Jim Callis reports that, when the Chicago Cubs signed their 13th Round draft pick Kevonte Mitchell earlier this month, they had to pay him a little extra to get it done. Picks after the 10th Round can be signed for up to $100,000 without counting against the team’s bonus pool, so, any player after the 10th Round who receives more than $100,000 immediately jumps on your radar as a guy the Cubs must have particularly liked.

To be sure, Mitchell’s bonus wasn’t huge – $200,000 – but, given the potentially thin margins with which the Cubs are working on signing some other over slot types, the Cubs must have known all along that they really wanted to get Mitchell.
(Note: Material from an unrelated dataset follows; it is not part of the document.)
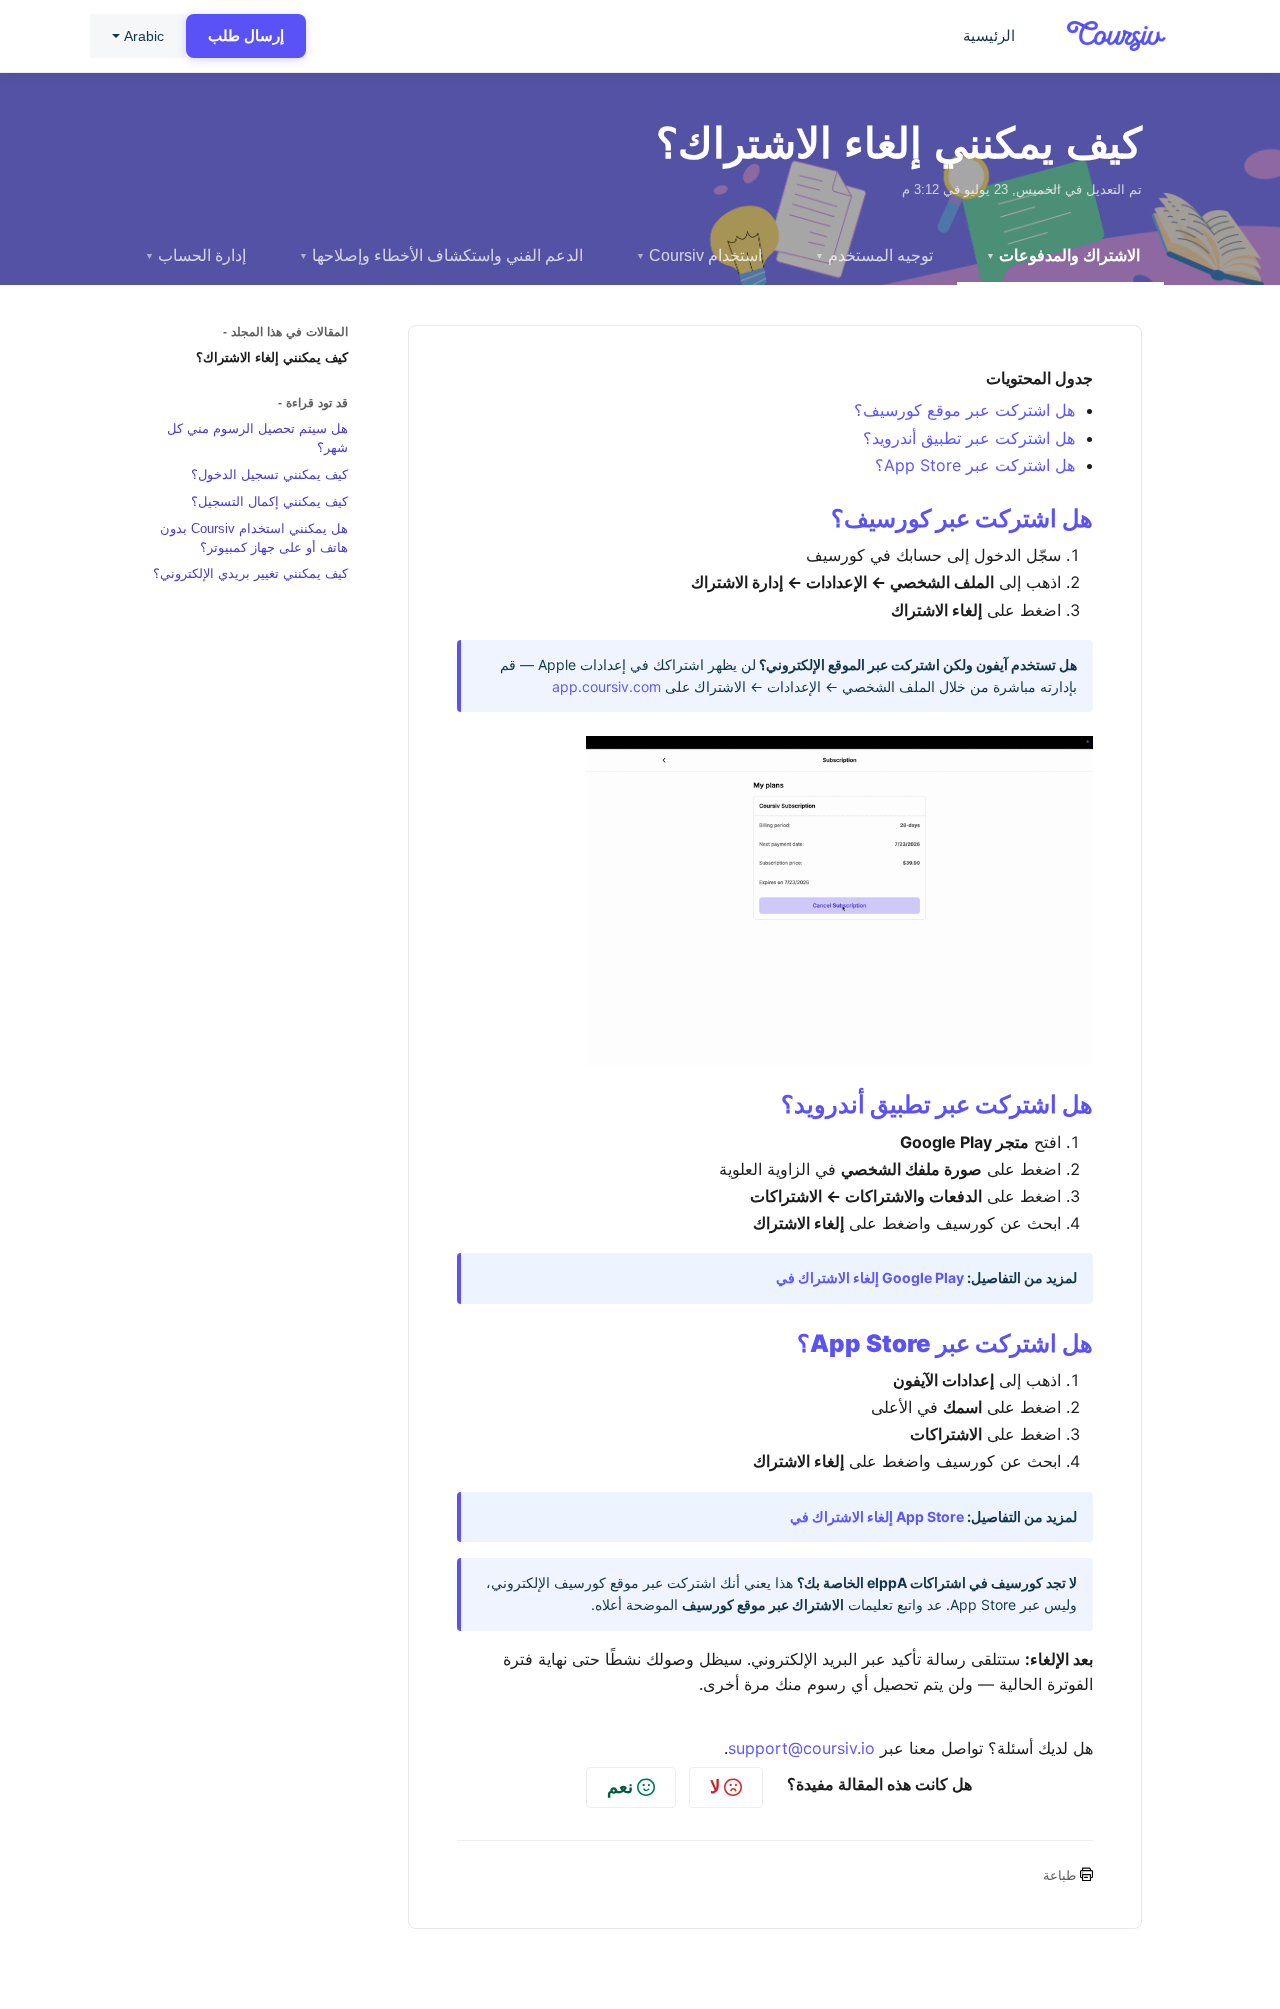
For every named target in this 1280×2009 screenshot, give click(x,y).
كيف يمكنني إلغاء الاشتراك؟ (272, 357)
Indeed, a local article from shortly after the draft indicates that Mitchell was always planning on signing, which suggests that this particular deal – over slot and all – was part of the Cubs’ draft plans from day one. That gets me just a bit more excited about Mitchell, who was interesting enough as is.

Mitchell, who was a basketball player in high school, plays third base and destroyed the ball in high school. He’s raw, as you might expect a two-sport high school athlete to be, but also very athletic. Here’s a video of Mitchell taking BP (at Wrigley Field, no less) that Luke posted back during the draft:

At 6’4″ 185lbs and not yet 19, Mitchell is a big young man. I’ll be very interested to see how he looks next year, after he’s had some time to polish up this Fall in instructional ball.
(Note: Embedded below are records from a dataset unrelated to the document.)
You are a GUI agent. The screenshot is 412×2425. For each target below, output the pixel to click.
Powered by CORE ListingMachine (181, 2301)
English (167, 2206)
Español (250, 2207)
As for the bonus pool impact of the signing, well, the available dollars drop by $100,000. That’s the “(mostly)” part in the intro.

As of our calculation yesterday, the Cubs had $1,346,310 in “extra” money to use, when including a 5% overage on their given bonus pool (teams can go over by up to 5% without incurring a loss of draft pick penalty). Drop that figure to $1,246,310. Still plenty to work with to sign 6th Round high school arm Dylan Cease, but it’s unclear whether there will be enough left after that to get any of the bigger name over slot types in the later rounds.

And, since this all has the appearance of a pretty-much-pre-draft deal, it’s not like there’s any surprise for the Cubs here. They always knew that $100,000 over slot for Mitchell was part of the calculation – probably even back when they were making their picks.